How did you overcome the suicidal ideations?

Without giving away the end of the play, I had a spiritual awakening. Now that wasn't all of it, but it was what sent me on the path to getting better and dealing with what I was going through. When you're in a depressive bout, you're being inundated with inaccurate info. There's a voice that's telling you, 'You're no good, you're not worthy, no one's going to miss you,' and after a while the voice starts to win. So I was able to develop the tools to deal with it. That doesn't say I don't go into despair still.

Last summer I had the most difficult bout of my life. It was worse than The Waiting Period. It lasted several months, but I got through it. I became very public about it, because I thought maybe I could help some people. You never know how many people deal with mental illness, because of the stigma. Society doesn't understand it, so people keep it to themselves and are dying. So I made it a mission to help people through that.

What inspired The Waiting Period was a 15-year-old kid that I never met who was a nephew of friends of mine, and he laid down in front of a train.  When that happened, I said, 'OK, I'm going to tell the story.' The Waiting Period has since saved people's lives. Right now we're doing a GoFundMe to try to do The Waiting Period for a year at no charge in 2016. Especially to reach out to high school and college kids, 'cause there's an epidemic.

Are you already working on a new show?

The new show is going to be about single parenting. It's going to be called Grandma and Me. When I was 14, my mother died and left me and my four younger sisters to Grandma who raised us. Then flash forward to 2001, and I'm a single dad raising my kids. I want to look at why single mothers are vilified by society, yet I'm a hero for taking care of my kids. 

How do you decide which issues are appropriate for your stand-up show, and which are better tackled onstage? 

There are some issues that are just radioactive and you really can't touch for a long, long time. But for the most part, I've always said as a stand-up there are two issues I would never make jokes about, because there's nothing funny about them, and that's AIDS and the Holocaust. Now, if I were writing a play I wouldn't avoid those issues if I had something to say that was valuable and constructive and I could say in an entertaining fashion. 

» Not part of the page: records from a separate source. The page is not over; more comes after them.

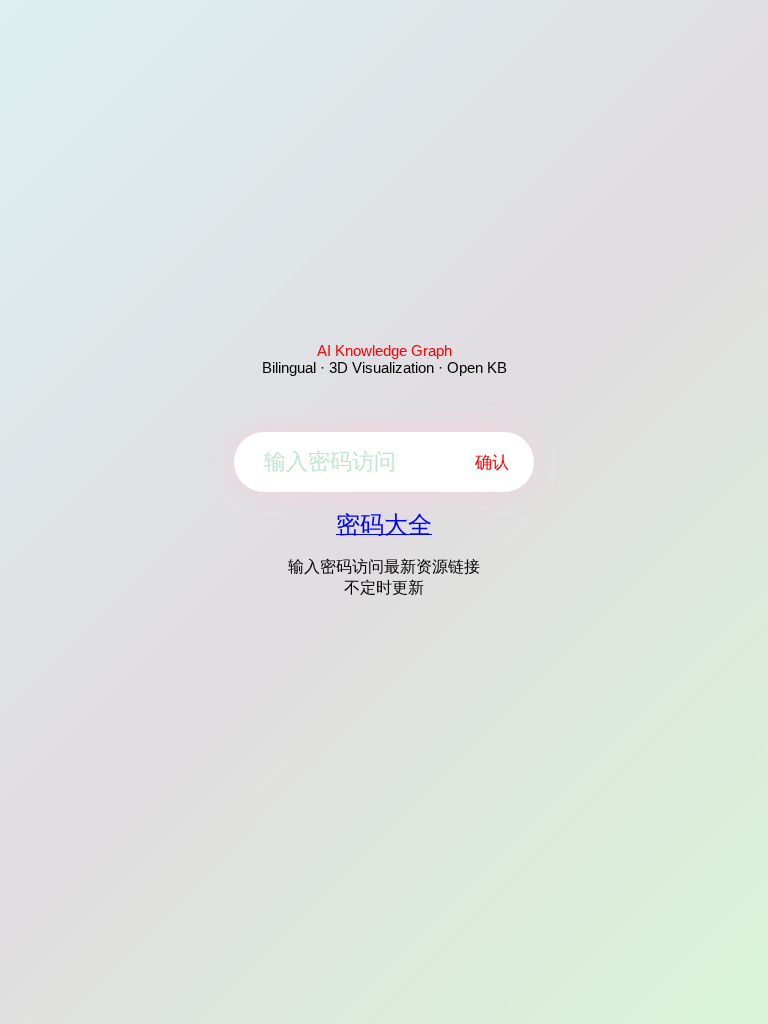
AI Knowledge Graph (384, 350)
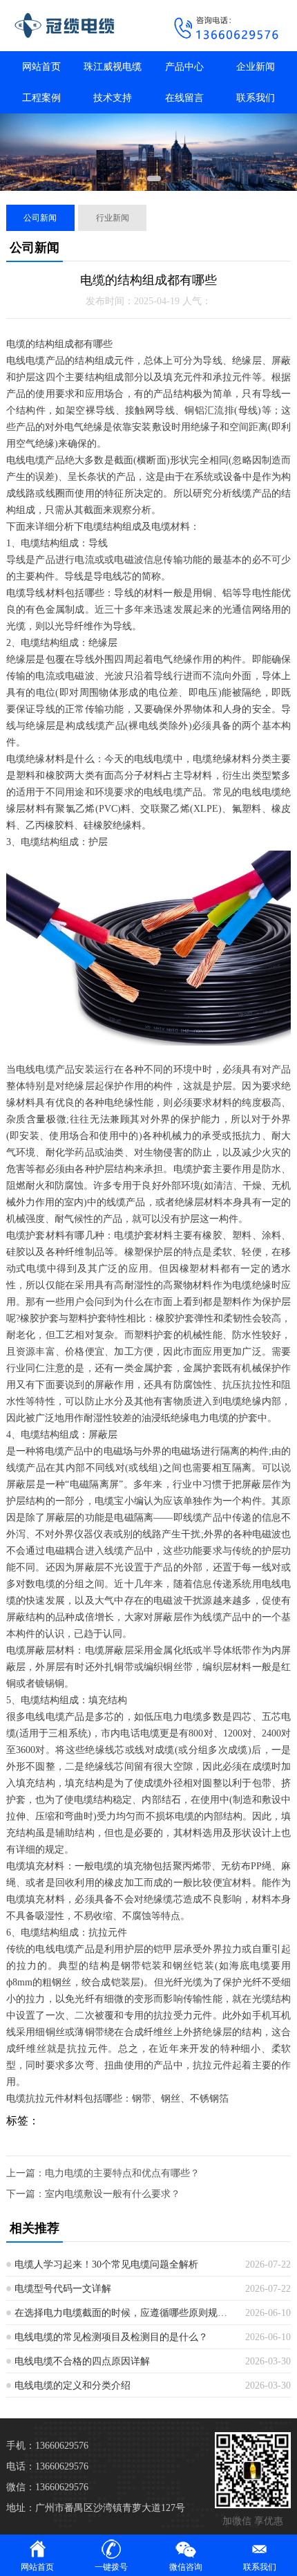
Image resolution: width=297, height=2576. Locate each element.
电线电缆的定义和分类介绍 (73, 2385)
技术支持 (112, 98)
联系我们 (255, 98)
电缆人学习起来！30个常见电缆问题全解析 (106, 2264)
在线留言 (184, 98)
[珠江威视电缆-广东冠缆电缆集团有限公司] (74, 25)
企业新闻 (255, 67)
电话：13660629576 (47, 2466)
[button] (139, 178)
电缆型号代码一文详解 (63, 2288)
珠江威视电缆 (113, 67)
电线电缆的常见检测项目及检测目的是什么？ (111, 2337)
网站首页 (41, 67)
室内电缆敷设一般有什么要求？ (112, 2194)
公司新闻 (40, 218)
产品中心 (184, 67)
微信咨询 (185, 2567)
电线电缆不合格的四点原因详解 (82, 2361)
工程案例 (41, 98)
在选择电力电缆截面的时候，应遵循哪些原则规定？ (125, 2313)
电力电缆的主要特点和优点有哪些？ (122, 2173)
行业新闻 (112, 218)
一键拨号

So many comedians have struggled with depression that it almost seems like it's par for the course. In your opinion, are most comedians depressives?

I always say that if you put 100 comedians in a room and ask everyone with depression to raise their hands, 99 hands would go up and there'd be one liar. My own personal experience in knowing the comedians I do is that they're laughing so they don't cry. I'm sure some comedians are going to disagree with me, but the only two comics I've ever heard of who were not in some way messed up were Jack Benny and Jay Leno. But for the most part, we're struggling.

When I went on stage for the first time at 18, I had not planned to go onstage. After high school, I had this really bad bout of depression and the original Tommy T's had opened just up the street from my house. I called Tommy Thomas and said that I'd always wanted to try this and asked if there was an open mic. He said no, but that he had a comic out sick and asked if I could do 15 minutes. This was just four hours before the show, But being 18, I said, 'Sure.' Then I opened the paper and wrote a bunch of jokes about stuff that was going on at the time.  I did my set and they laughed. Because I had been so depressed, the public approval of strangers laughing at things I made up in my bedroom and clapping for me was a rush I had never heard before. It gave me self worth and the knowledge that I'm not the only comic who's on this drug for that reason. 

What advice would you give to a depressed person, struggling with suicide?

I get anonymous emails from people who see the show or hear about the show, and I tell them, 'Tell somebody.' If I can stand there spilling my guts for 75 minutes, then you can tell someone that you're having thoughts that are not in your best interest. I say, 'Tell your parents, friends, wife, husband, and if you're not telling them, then tell me.' So they do.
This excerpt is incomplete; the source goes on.